## Material provided
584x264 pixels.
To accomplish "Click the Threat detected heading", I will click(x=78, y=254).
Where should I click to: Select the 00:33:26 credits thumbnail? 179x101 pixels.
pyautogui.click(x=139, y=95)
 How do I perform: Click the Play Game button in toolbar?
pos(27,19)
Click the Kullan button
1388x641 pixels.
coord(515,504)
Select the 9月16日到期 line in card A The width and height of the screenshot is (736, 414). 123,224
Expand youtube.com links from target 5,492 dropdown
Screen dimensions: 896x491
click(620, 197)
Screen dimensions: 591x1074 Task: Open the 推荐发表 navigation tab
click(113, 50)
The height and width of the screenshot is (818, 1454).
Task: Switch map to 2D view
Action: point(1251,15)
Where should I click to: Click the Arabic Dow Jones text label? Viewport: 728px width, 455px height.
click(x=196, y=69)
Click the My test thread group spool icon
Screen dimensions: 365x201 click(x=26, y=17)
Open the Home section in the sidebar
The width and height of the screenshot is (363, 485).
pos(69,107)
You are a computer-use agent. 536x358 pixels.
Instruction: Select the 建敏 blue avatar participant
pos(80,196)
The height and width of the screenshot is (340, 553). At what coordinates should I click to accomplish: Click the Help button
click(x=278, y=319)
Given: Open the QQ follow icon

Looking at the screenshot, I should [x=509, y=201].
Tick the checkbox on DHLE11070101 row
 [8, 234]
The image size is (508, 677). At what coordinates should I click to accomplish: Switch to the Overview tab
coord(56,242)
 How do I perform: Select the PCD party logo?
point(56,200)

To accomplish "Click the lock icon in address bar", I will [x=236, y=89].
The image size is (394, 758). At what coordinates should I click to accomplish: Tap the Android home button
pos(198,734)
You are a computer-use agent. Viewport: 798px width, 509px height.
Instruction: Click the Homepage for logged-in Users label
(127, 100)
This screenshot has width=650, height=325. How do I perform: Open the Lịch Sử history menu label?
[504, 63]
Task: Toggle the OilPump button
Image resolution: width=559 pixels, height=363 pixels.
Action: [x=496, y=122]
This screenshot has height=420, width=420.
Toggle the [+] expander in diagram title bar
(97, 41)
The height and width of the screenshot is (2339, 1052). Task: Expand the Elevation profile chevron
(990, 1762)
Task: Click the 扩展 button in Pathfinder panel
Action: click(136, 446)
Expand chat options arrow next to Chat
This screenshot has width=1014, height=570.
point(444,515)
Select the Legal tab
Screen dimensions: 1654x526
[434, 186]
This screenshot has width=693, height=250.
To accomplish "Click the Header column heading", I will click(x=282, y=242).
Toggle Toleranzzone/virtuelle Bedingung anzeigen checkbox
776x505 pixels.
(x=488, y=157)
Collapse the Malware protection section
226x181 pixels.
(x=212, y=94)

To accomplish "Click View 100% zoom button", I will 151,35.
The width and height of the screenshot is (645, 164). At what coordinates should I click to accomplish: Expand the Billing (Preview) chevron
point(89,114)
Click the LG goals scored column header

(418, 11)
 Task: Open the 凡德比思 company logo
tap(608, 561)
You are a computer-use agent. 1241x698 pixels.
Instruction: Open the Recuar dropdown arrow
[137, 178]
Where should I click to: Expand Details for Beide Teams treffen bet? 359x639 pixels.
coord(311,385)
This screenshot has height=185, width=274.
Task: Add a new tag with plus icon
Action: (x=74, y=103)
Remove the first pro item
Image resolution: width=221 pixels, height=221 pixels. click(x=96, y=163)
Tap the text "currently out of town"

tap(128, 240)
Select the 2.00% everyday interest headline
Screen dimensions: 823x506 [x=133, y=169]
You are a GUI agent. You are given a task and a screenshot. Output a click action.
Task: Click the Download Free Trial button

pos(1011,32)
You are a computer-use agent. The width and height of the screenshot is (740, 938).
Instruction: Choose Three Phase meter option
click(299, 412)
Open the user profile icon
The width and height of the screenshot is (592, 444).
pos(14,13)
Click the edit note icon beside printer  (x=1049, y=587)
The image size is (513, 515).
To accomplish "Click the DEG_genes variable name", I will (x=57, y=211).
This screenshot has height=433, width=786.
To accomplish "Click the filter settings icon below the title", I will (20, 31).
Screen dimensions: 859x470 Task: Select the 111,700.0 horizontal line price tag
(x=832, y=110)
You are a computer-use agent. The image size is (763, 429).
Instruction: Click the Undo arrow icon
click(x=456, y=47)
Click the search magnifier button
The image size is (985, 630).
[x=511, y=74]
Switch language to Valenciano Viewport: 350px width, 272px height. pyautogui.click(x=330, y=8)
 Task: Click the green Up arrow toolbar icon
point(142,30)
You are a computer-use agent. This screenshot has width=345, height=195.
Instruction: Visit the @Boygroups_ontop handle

## Assignment
Your task is to reproduce the whole listing exactly.

## Written reply
584x264 pixels.
To accomplish "Click the Threat detected heading", I will click(x=78, y=254).
Where should I click to: Select the 00:33:26 credits thumbnail? 179x101 pixels.
pyautogui.click(x=139, y=95)
 How do I perform: Click the Play Game button in toolbar?
pos(27,19)
Click the Kullan button
1388x641 pixels.
coord(515,504)
Select the 9月16日到期 line in card A The width and height of the screenshot is (736, 414). 123,224
Expand youtube.com links from target 5,492 dropdown
Screen dimensions: 896x491
click(620, 197)
Screen dimensions: 591x1074 Task: Open the 推荐发表 navigation tab
click(113, 50)
The height and width of the screenshot is (818, 1454).
Task: Switch map to 2D view
Action: point(1251,15)
Where should I click to: Click the Arabic Dow Jones text label? Viewport: 728px width, 455px height.
click(x=196, y=69)
Click the My test thread group spool icon
Screen dimensions: 365x201 click(x=26, y=17)
Open the Home section in the sidebar
The width and height of the screenshot is (363, 485).
pos(69,107)
You are a computer-use agent. 536x358 pixels.
Instruction: Select the 建敏 blue avatar participant
pos(80,196)
The height and width of the screenshot is (340, 553). At what coordinates should I click to accomplish: Click the Help button
click(x=278, y=319)
Given: Open the QQ follow icon

Looking at the screenshot, I should [x=509, y=201].
Tick the checkbox on DHLE11070101 row
 [8, 234]
The image size is (508, 677). At what coordinates should I click to accomplish: Switch to the Overview tab
coord(56,242)
 How do I perform: Select the PCD party logo?
point(56,200)

To accomplish "Click the lock icon in address bar", I will [x=236, y=89].
The image size is (394, 758). At what coordinates should I click to accomplish: Tap the Android home button
pos(198,734)
You are a computer-use agent. Viewport: 798px width, 509px height.
Instruction: Click the Homepage for logged-in Users label
(127, 100)
This screenshot has width=650, height=325. How do I perform: Open the Lịch Sử history menu label?
[504, 63]
Task: Toggle the OilPump button
Image resolution: width=559 pixels, height=363 pixels.
Action: [x=496, y=122]
This screenshot has height=420, width=420.
Toggle the [+] expander in diagram title bar
(97, 41)
The height and width of the screenshot is (2339, 1052). Task: Expand the Elevation profile chevron
(990, 1762)
Task: Click the 扩展 button in Pathfinder panel
Action: click(136, 446)
Expand chat options arrow next to Chat
This screenshot has width=1014, height=570.
point(444,515)
Select the Legal tab
Screen dimensions: 1654x526
[434, 186]
This screenshot has width=693, height=250.
To accomplish "Click the Header column heading", I will click(x=282, y=242).
Toggle Toleranzzone/virtuelle Bedingung anzeigen checkbox
776x505 pixels.
(x=488, y=157)
Collapse the Malware protection section
226x181 pixels.
(x=212, y=94)

To accomplish "Click View 100% zoom button", I will 151,35.
The width and height of the screenshot is (645, 164). At what coordinates should I click to accomplish: Expand the Billing (Preview) chevron
point(89,114)
Click the LG goals scored column header

(418, 11)
 Task: Open the 凡德比思 company logo
tap(608, 561)
You are a computer-use agent. 1241x698 pixels.
Instruction: Open the Recuar dropdown arrow
[137, 178]
Where should I click to: Expand Details for Beide Teams treffen bet? 359x639 pixels.
coord(311,385)
This screenshot has height=185, width=274.
Task: Add a new tag with plus icon
Action: (x=74, y=103)
Remove the first pro item
Image resolution: width=221 pixels, height=221 pixels. click(x=96, y=163)
Tap the text "currently out of town"

tap(128, 240)
Select the 2.00% everyday interest headline
Screen dimensions: 823x506 [x=133, y=169]
You are a GUI agent. You are given a task and a screenshot. Output a click action.
Task: Click the Download Free Trial button

pos(1011,32)
You are a computer-use agent. The width and height of the screenshot is (740, 938).
Instruction: Choose Three Phase meter option
click(299, 412)
Open the user profile icon
The width and height of the screenshot is (592, 444).
pos(14,13)
Click the edit note icon beside printer  (x=1049, y=587)
The image size is (513, 515).
To accomplish "Click the DEG_genes variable name", I will (x=57, y=211).
This screenshot has height=433, width=786.
To accomplish "Click the filter settings icon below the title", I will (20, 31).
Screen dimensions: 859x470 Task: Select the 111,700.0 horizontal line price tag
(x=832, y=110)
You are a computer-use agent. The image size is (763, 429).
Instruction: Click the Undo arrow icon
click(x=456, y=47)
Click the search magnifier button
The image size is (985, 630).
[x=511, y=74]
Switch language to Valenciano Viewport: 350px width, 272px height. pyautogui.click(x=330, y=8)
 Task: Click the green Up arrow toolbar icon
point(142,30)
You are a computer-use agent. This screenshot has width=345, height=195.
Instruction: Visit the @Boygroups_ontop handle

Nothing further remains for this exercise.